Thirteen years later, Christopher Nolan’s “Inception” is still a film that comes up in discussion every now and then with one of the most talked about elements still being the film’s infamous ending.
That film, about a group of criminals who enter people’s dreams to extract or place information, ends with Leonardo DiCaprio’s Dom Cobb seemingly returning home to his children.
The final shot sees him spinning his ‘totem’, in his case a spinning top, and then walking out to see his kids. The audience knows if the totem keeps spinning, then he is still dreaming. The top spins consistently and then has only a slight wobble before it cuts to black. It’s a deliberately ambiguous finale with at least two possible interpretations.
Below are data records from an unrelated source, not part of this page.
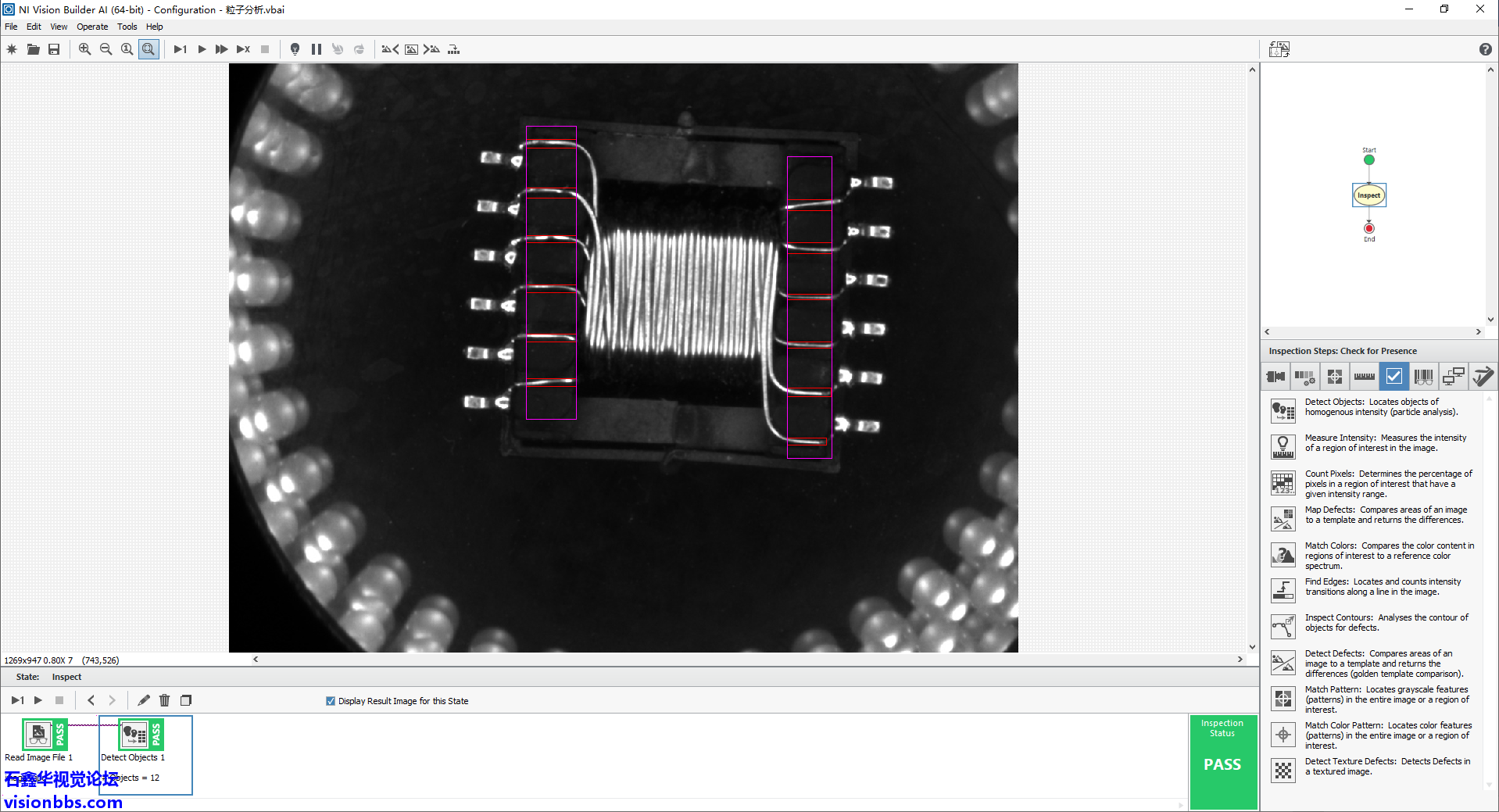Click previous step left chevron
1499x812 pixels.
pyautogui.click(x=91, y=700)
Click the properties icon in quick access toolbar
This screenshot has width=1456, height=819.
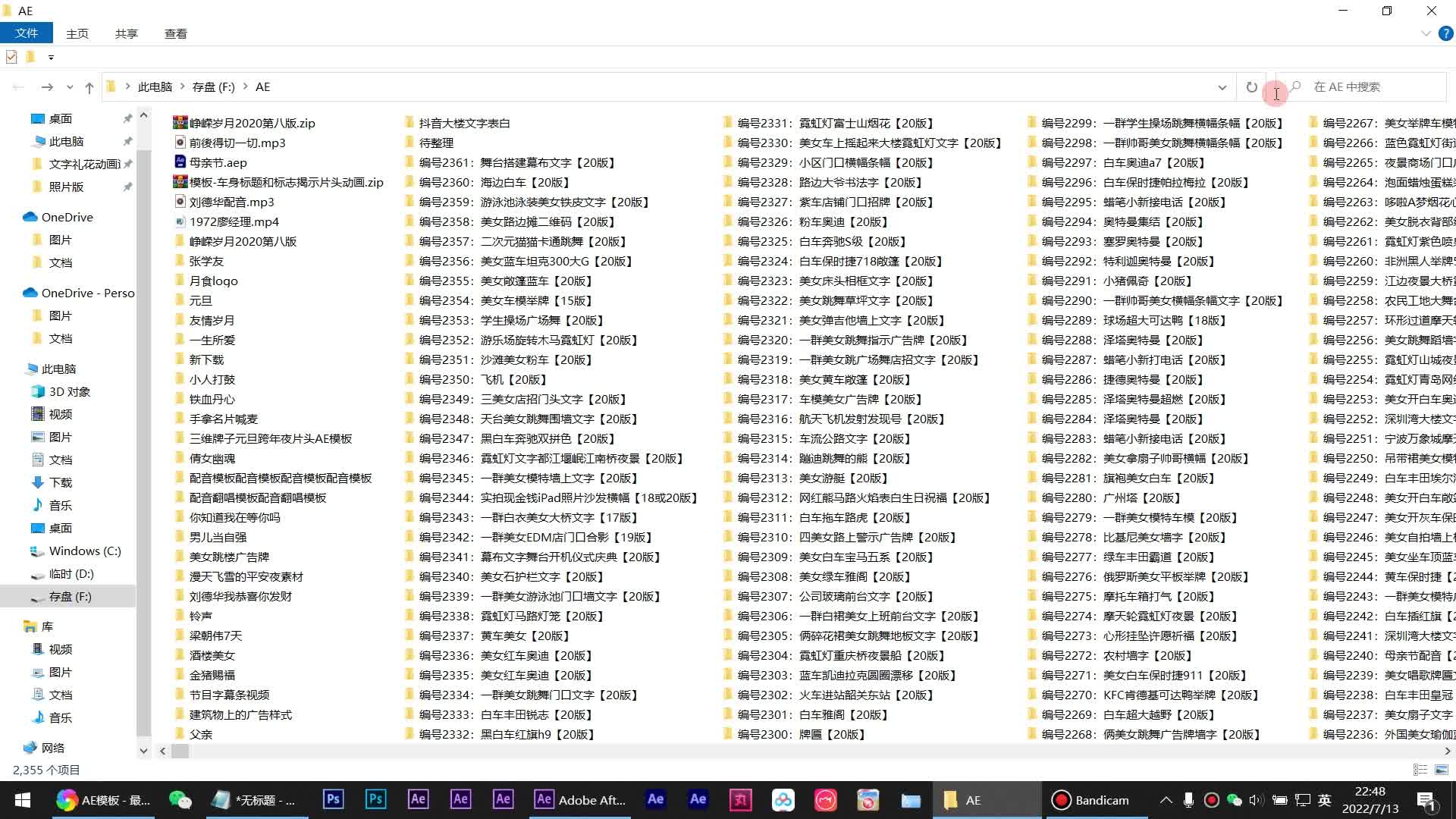tap(11, 57)
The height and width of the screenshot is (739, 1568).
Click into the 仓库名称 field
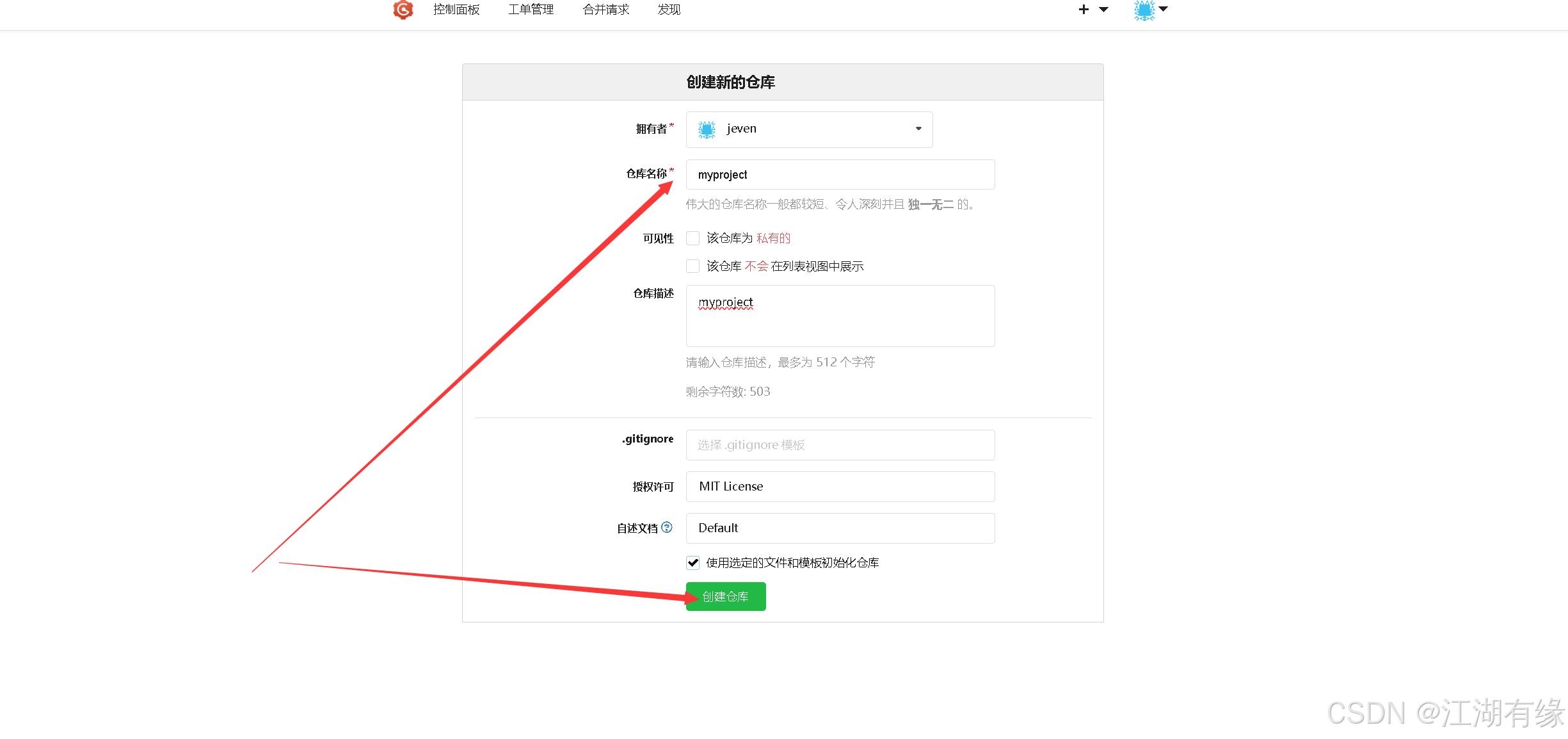[840, 174]
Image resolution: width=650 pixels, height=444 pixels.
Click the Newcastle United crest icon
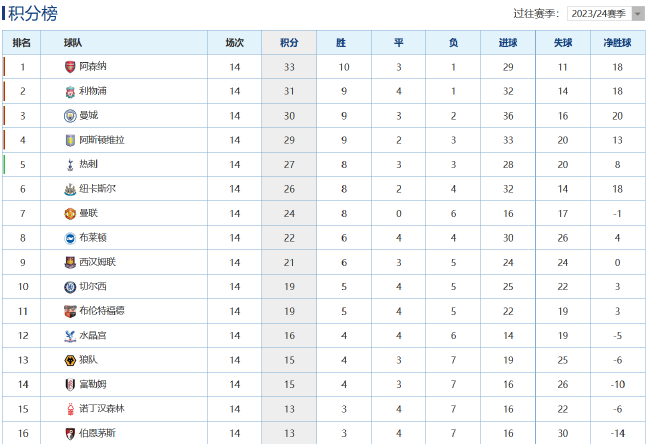70,189
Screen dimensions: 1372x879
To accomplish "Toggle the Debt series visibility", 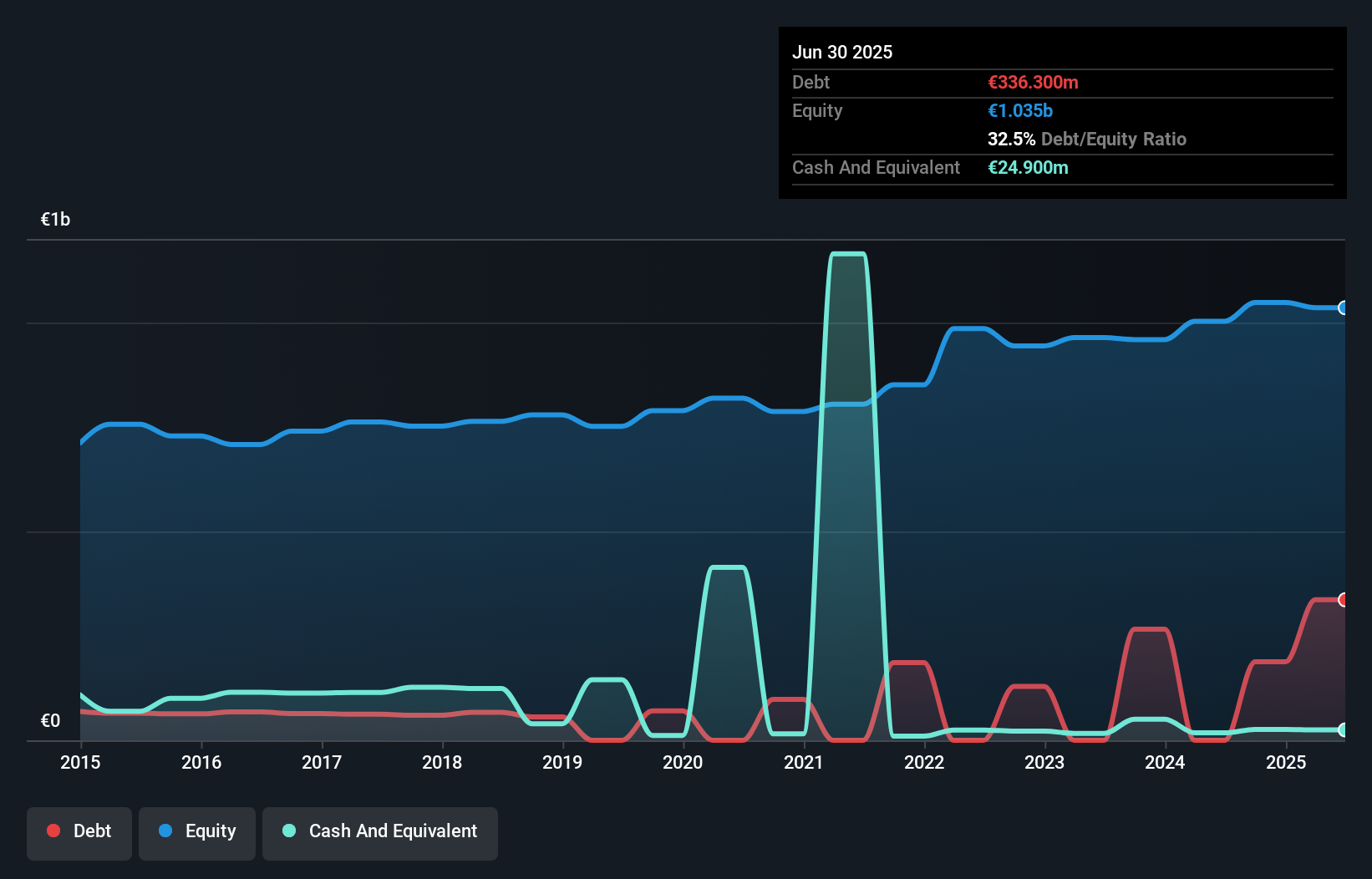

Out promoting his new film “Oppenheimer,” the filmmaker spoke with Happy Sad Confused and has offered his own take when asked what the correct ending is:
“I went through a phase where I was asked that a lot. I think it was [producer] Emma Thomas who pointed out the correct answer, which is Leo’s character… the point of the shot is the character doesn’t care at that point. It’s not a question I comfortably answer.”
This follows on from comments to Wired the other week which adds to that new answer:
“There is a nihilistic view of that ending, right? But also, he’s moved on and is with his kids. The ambiguity is not an emotional ambiguity. It’s an intellectual one for the audience.”
Nolan also says he visited screenings of the movie on opening weekends and realised how the ending played with people:
“In terms of sitting with a crowd and experiencing the end of the film, ‘Inception’ was a very unique type of ending. If I would sneak into the back of the theater when it was playing, and we would get to the end, there would be a tremendous sort of gasp, groans, frustrations — it was an incredible mixture and I would feel very much like I need to get out of here before anybody notices I’m there.”
“Oppenheimer” is currently playing in cinemas.